> Task description: What you give back should be exactly the opening lines of the data, ending with the line that contains "jsDelivr will continue" and including it.

Stored data:
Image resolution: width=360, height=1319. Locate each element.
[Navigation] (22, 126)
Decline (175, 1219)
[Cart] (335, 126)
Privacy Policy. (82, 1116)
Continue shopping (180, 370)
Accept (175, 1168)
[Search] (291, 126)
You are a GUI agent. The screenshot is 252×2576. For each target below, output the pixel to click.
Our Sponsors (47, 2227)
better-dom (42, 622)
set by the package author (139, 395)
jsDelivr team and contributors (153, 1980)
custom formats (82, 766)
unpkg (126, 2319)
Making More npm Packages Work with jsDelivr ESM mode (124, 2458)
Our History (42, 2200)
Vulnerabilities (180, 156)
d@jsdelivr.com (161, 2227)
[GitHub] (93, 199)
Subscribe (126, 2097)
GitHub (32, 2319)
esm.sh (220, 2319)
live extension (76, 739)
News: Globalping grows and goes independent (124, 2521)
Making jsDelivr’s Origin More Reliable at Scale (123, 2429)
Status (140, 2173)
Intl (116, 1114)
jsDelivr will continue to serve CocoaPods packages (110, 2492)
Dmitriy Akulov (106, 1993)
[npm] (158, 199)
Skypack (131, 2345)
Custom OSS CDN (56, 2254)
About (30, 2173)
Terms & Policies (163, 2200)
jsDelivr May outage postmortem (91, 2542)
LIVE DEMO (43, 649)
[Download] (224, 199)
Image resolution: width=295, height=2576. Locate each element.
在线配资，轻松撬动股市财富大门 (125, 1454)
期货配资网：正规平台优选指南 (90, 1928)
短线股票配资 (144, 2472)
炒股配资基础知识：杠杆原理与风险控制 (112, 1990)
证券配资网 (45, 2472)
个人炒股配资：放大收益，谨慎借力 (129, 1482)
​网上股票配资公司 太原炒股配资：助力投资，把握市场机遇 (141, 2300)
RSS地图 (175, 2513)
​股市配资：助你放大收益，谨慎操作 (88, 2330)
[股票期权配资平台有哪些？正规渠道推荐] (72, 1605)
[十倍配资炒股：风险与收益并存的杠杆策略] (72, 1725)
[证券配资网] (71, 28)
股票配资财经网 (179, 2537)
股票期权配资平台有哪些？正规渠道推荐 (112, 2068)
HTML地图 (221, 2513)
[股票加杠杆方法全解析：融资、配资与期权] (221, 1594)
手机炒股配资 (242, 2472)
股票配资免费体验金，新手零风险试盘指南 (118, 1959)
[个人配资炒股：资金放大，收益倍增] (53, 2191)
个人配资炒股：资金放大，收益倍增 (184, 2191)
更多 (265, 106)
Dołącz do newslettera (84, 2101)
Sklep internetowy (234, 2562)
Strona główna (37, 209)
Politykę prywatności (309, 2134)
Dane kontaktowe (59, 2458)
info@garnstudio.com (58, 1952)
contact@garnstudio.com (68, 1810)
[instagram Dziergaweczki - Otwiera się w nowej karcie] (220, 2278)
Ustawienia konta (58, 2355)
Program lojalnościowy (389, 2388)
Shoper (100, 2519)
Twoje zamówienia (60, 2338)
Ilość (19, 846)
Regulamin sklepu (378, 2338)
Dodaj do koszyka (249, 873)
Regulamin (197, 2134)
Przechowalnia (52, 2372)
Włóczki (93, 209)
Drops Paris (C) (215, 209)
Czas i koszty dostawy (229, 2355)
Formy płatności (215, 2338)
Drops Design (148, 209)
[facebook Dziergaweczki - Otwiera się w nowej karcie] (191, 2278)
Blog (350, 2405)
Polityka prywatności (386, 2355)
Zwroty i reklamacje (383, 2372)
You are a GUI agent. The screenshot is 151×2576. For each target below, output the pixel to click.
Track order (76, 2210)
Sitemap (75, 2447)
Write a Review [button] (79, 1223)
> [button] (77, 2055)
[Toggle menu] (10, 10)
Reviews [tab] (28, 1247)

> Answer space:
Image resolution: width=360, height=1319. Locate each element.
[Navigation] (22, 126)
Decline (175, 1219)
[Cart] (335, 126)
Privacy Policy. (82, 1116)
Continue shopping (180, 370)
Accept (175, 1168)
[Search] (291, 126)
You are a GUI agent. The screenshot is 252×2576. For each target below, output the pixel to click.
Our Sponsors (47, 2227)
better-dom (42, 622)
set by the package author (139, 395)
jsDelivr team and contributors (153, 1980)
custom formats (82, 766)
unpkg (126, 2319)
Making More npm Packages Work with jsDelivr ESM mode (124, 2458)
Our History (42, 2200)
Vulnerabilities (180, 156)
d@jsdelivr.com (161, 2227)
[GitHub] (93, 199)
Subscribe (126, 2097)
GitHub (32, 2319)
esm.sh (220, 2319)
live extension (76, 739)
News: Globalping grows and goes independent (124, 2521)
Making jsDelivr’s Origin More Reliable at Scale (123, 2429)
Status (140, 2173)
Intl (116, 1114)
jsDelivr will continue to serve CocoaPods packages (110, 2492)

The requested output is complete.